═══ Available records ═══

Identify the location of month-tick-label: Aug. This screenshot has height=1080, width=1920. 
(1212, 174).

═══
═══ Available records ═══

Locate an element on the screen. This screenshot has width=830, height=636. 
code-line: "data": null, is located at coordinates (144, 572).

═══
═══ Available records ═══

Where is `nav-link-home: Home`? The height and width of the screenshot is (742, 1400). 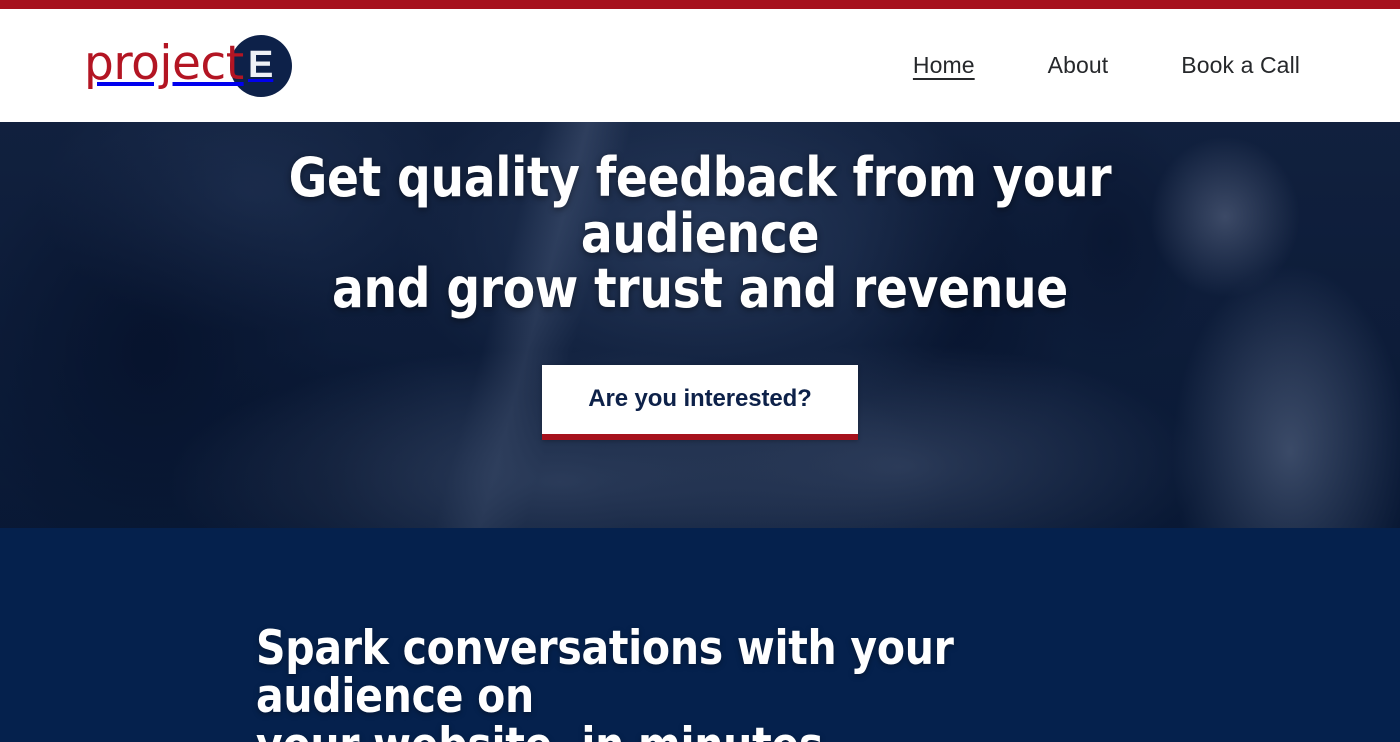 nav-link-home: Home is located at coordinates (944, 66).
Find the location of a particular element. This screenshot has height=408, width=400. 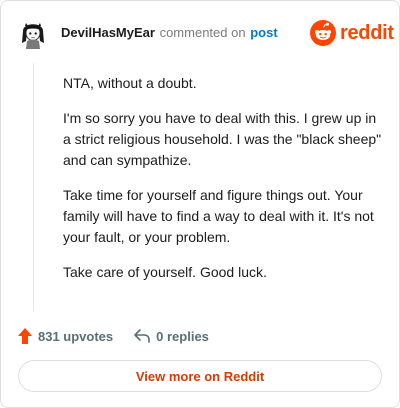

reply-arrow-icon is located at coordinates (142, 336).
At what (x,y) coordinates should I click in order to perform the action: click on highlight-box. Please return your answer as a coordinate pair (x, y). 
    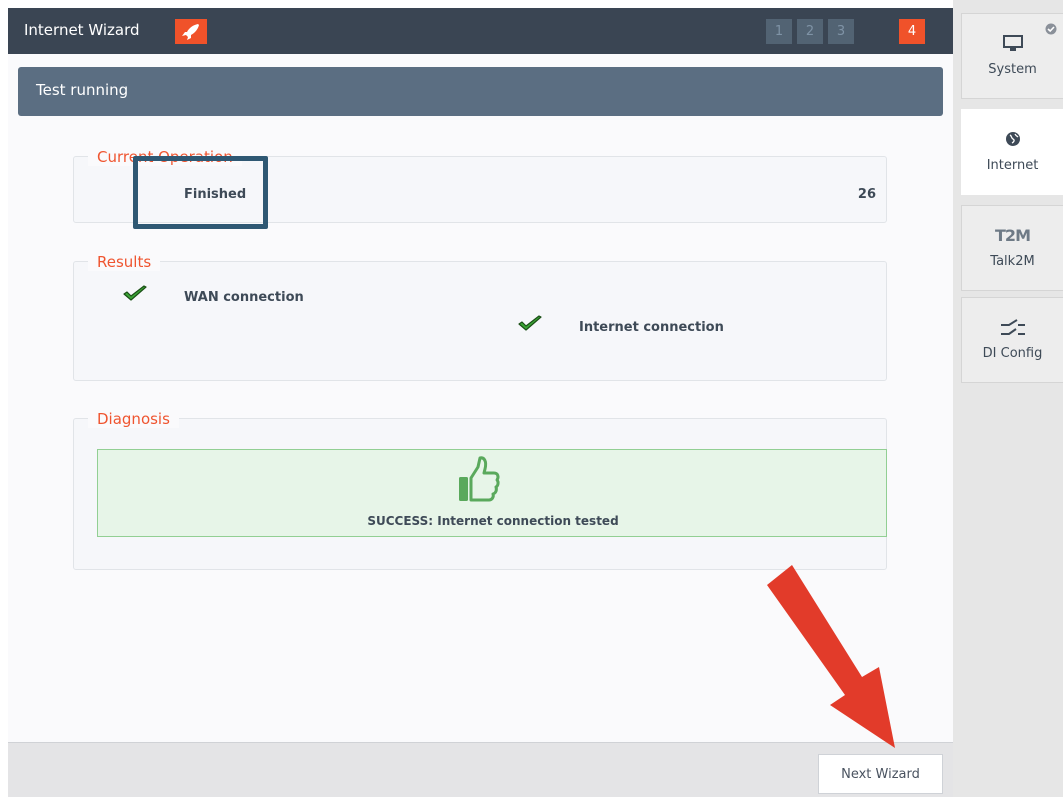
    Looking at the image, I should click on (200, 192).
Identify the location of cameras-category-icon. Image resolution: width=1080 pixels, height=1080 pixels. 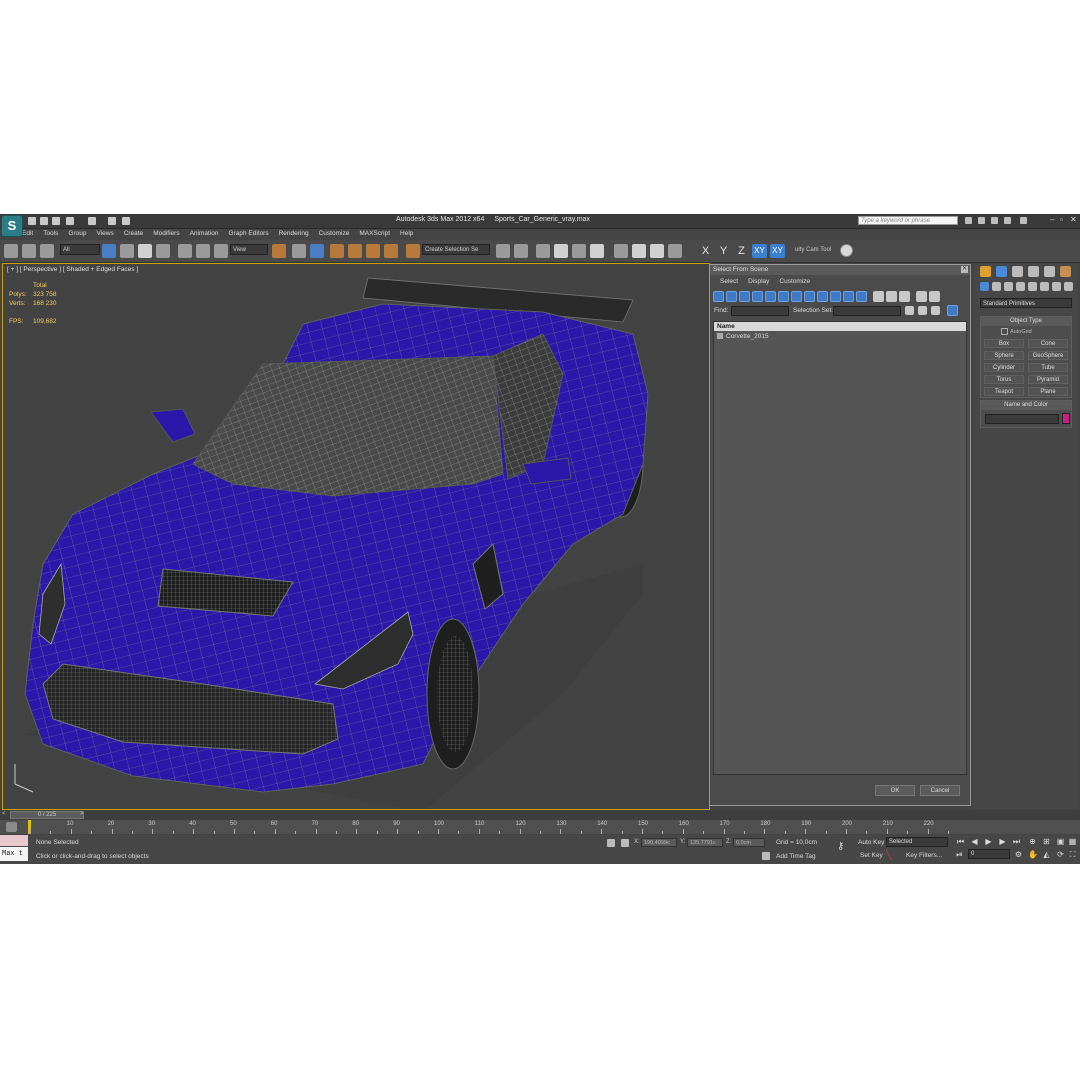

═══

* [Your objective]:
Please repeat the lines beginning at the one that has "At what (x,y)" and stopping after the one that has "Identify the location of cameras-category-icon.", both included, and leave out the pictures.

* [Result below]:
At what (x,y) coordinates should I click in order to perform the action: click on highlight-box. Please return your answer as a coordinate pair (x, y). 
    Looking at the image, I should click on (200, 192).
Identify the location of cameras-category-icon. Image resolution: width=1080 pixels, height=1080 pixels. 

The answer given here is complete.